- _EXERCISE TASKS_
1. In the passage on etcd and Byzantine fault tolerance, what default storage limit does etcd have?
2. Carry on the passage on etcd and Byzantine fault tolerance, starting after its final heading.

- _READING PASSAGE_
6. etcd — The Heart of Kubernetes
Why Kubernetes Uses etcd
All state of the K8s API Server (Pods, Services, ConfigMaps, Secrets) is stored in etcd. Leader election and distributed locks are etcd-based as well.
Raft Implementation
- Raft implemented in Go (
go.etcd.io/raft) - Distributed key-value store
- Version-based snapshots (
revision) - A watch feature for change streams
Performance Characteristics
- Write latency: 10-30ms (replication + fsync)
- Writes per second: ~10K with a single leader
- Capacity: 8GB default limit (millions of keys)
- etcd is not a high-performance DB — it is a highly available KV store
Operational Tips
- SSDs are mandatory — fsync is the floor
- Dedicated network, low latency
- Defrag periodically (separate from compaction)
- Automate backups —
etcdctl snapshot save - Full Kubernetes cluster recovery rides on this
etcd vs ZooKeeper vs Consul
| Aspect | etcd | ZooKeeper | Consul |
|---|---|---|---|
| Language | Go | Java | Go |
| Consensus | Raft | ZAB | Raft |
| Data model | flat KV | hierarchical tree | KV + service discovery |
| Watch | stream | one-shot | stream |
| Health checks | external | ephemeral | built-in |
| Main usage | Kubernetes | Kafka (legacy), Hadoop | Service mesh, legacy HA |
The 2025 mainstream: new projects use etcd or Consul, Kafka moves to KRaft.
7. Byzantine Fault Tolerance (BFT)
The Byzantine Generals Problem
Lamport's classic problem (1982): generals besieging an enemy position try to agree on attack/retreat via messengers, but traitor generals may send false messages. How can the majority reach a correct decision?
Are Paxos/Raft BFT?
No. They only assume Crash Fault Tolerance (CFT):
- Nodes may halt and disappear, but do not lie
- Messages may be lost but are not tampered with
If malicious nodes (hacking, bugs) exist, Paxos/Raft break.
PBFT (Practical Byzantine Fault Tolerance)

- _DATA SEGMENT_
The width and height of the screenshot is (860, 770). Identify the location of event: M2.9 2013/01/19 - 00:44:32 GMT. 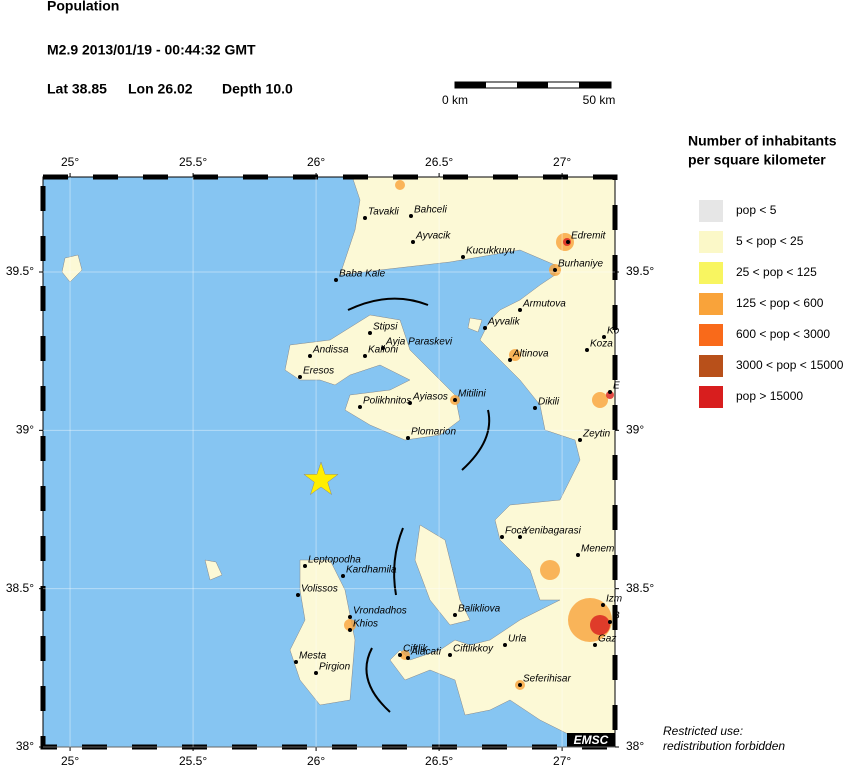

- _RESPONSES_
1. 8GB (millions of keys)

2.
- Proposed by Castro and Liskov in 1999
- Requires
n >= 3f + 1nodes (wherefis the number of Byzantine nodes) - To tolerate 1 malicious node, you need 4 machines; 7 for 2
- A 3-phase protocol: Pre-prepare → Prepare → Commit
HotStuff (2018)
- The basis for Facebook Libra (now Aptos/Sui)
- Gives BFT a chain-like simplicity
- Linear message complexity
Blockchain and BFT
- Tendermint (Cosmos) — BFT-based
- Algorand, Avalanche, Aptos, Sui — all BFT variants
- Bitcoin/Ethereum PoW/PoS are probabilistic consensus (a different category)
Do Enterprises Need BFT?
- Typical internal systems: Raft/Paxos is enough
- Infrastructure shared across organizations (inter-bank, inter-government): consider BFT
- In 2025, BFT is a practical target in enterprise blockchains like Hyperledger Fabric and Corda
8. CRDT — Convergence Magic Without Consensus
Motivation
Consensus is expensive. It needs network round-trips + majority agreement. Offline, it doesn't even work. And yet...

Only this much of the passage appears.